In 1979, the EU introduced food labelling laws, to help the consumer make better choices. Food manufacturers had to itemise the contents of all their products and clearly state the percentages of fat, protein and carbohydrate on all packaging. But in spite of the general rethink in the public’s perception of food, the obesity problem didn’t go away. In fact, since the 80s, it has continued to worsen. Why is this? If we, as a nation, are consuming less fat, and eating all the low-fat products recommended by the manufacturers, why are we still piling on the weight? Perhaps the answer lies in Mr Yudkin’s warning words back in 1972, and in the nature of our own evolution.

Way back in the distant past, before McDonald’s and Burger King, we existed on an extremely simple diet. As cave-dwellers and foragers, we ate mainly fruit, nuts and seeds, augmented with fish and occasionally meat from hunted animals. Our digestive system has changed very little since then. While we have adapted successfully to advances in technology (learning to drive motor vehicles and operate computers), we have been far less successful at coping with the extreme changes to the way we eat.

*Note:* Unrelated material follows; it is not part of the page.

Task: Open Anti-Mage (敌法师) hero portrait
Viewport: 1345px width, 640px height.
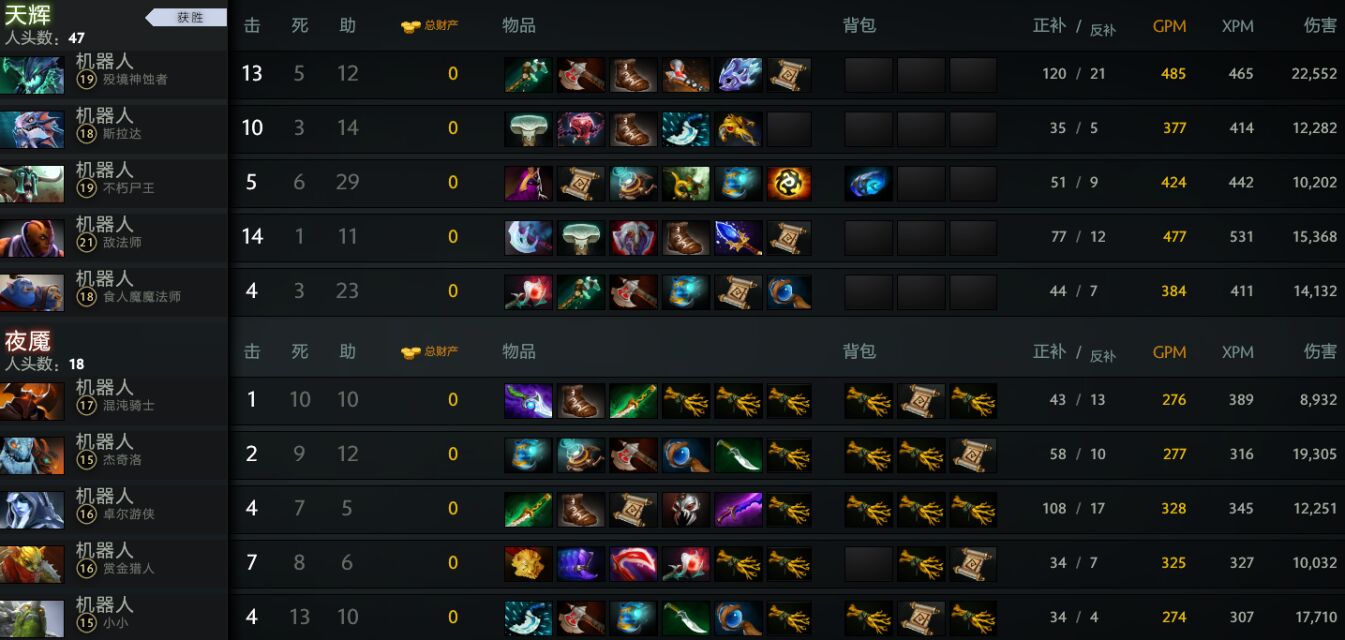Action: (32, 238)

Paleolithic man didn’t have fast food to boost his calories and raise his blood sugar levels. His energy came from the complex carbohydrates that grew naturally on the land. Sugar would have come from fruits, and in nothing like the quantities it’s eaten today. In short, our ancestral cousin was a leaner, healthier specimen, in spite of the dangers posed by disease and exposure to a hostile environment. Today’s comfort driven age might give us an array of tempting choices, but we’re paying a terrible price for the privilege of giving in.

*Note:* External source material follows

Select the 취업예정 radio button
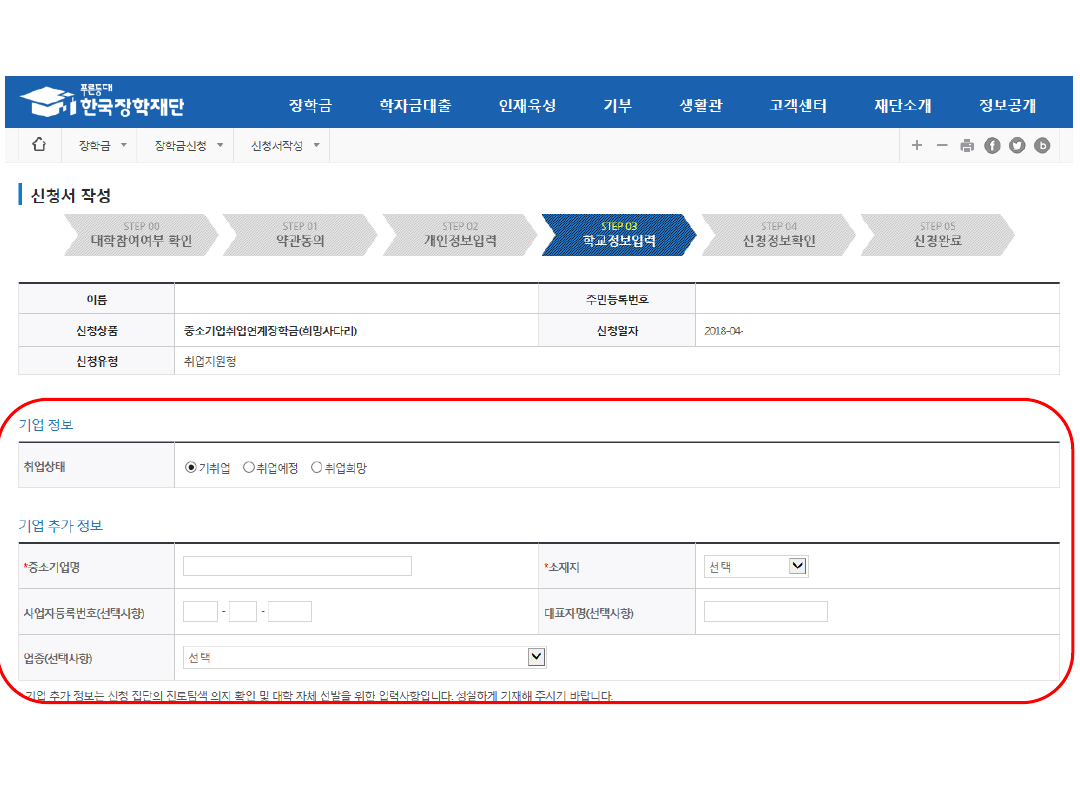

Endocrinologist Robert Lustig, MD, has been studying the effects of obesity for years. He sees the issue largely as a conspiracy by the food giants, to cover up the real extent of the problem. One of the main culprits is high fructose corn syrup. Made from refined sugar cane, a process that relies heavily on chemicals, the end result is a product stripped of all nutrients, vitamins and minerals, with no discernable health benefits for the consumer at all. Fructose is a poison, Lustig says, that fails to stimulate insulin and leptin, both critical in weight control and the absorption of food. The continued use of HFCS, both by the fast food industry and supermarkets have led to many questions being asked, and a major health crisis that can no longer be ignored.

Jacques Peretti’s BBC documentary The Men Who Made Us Fat also links the rise of obesity to the introduction of HFCS in the mid-60s. Peretti is also keen to point out the similarities between sugar and any other addictive substance. Our brains crave the rapid ‘high’ we get from indulging and want more. Food manufacturers, never ones to miss a money-making opportunity, are eager to exploit this human weakness and cash-in.

Why don’t government officials and senior executives in the food industry take action, given the mounting evidence? The answer is, of course, profit. The food giants are among the richest in the world, earning billions every year from products we buy without thinking. Profit is, and always will be, the primary motivational force behind every marketing campaign, regardless of the possible consequences to public well-being. You hardly need a degree in economics to figure that out. Along with the food giants and manufacturers, the government are equally complicit, having consistently ignored reports from food experts that identify the problem and call for changes. In the end, the only defence they can offer is one of breathtaking cynicism. Never mind the toxins we’re pumping into the food chain, they say, it’s down to the consumer to decide what ends up in the shopping trolley.

And in some respects they’re right. Each and every one of us bears the final responsibility for our health, regardless of government apathy and slick marketing campaigns to convince us otherwise. Given the volumes of literature devoted to the subject in the last few decades, we can hardly claim we’ve been ill-informed. Perhaps the only answer is to read the labels. At least that way we have some idea what we’re putting into our bodies. Complacency, like heart disease, is a killer. To be informed is to be one step ahead of the game.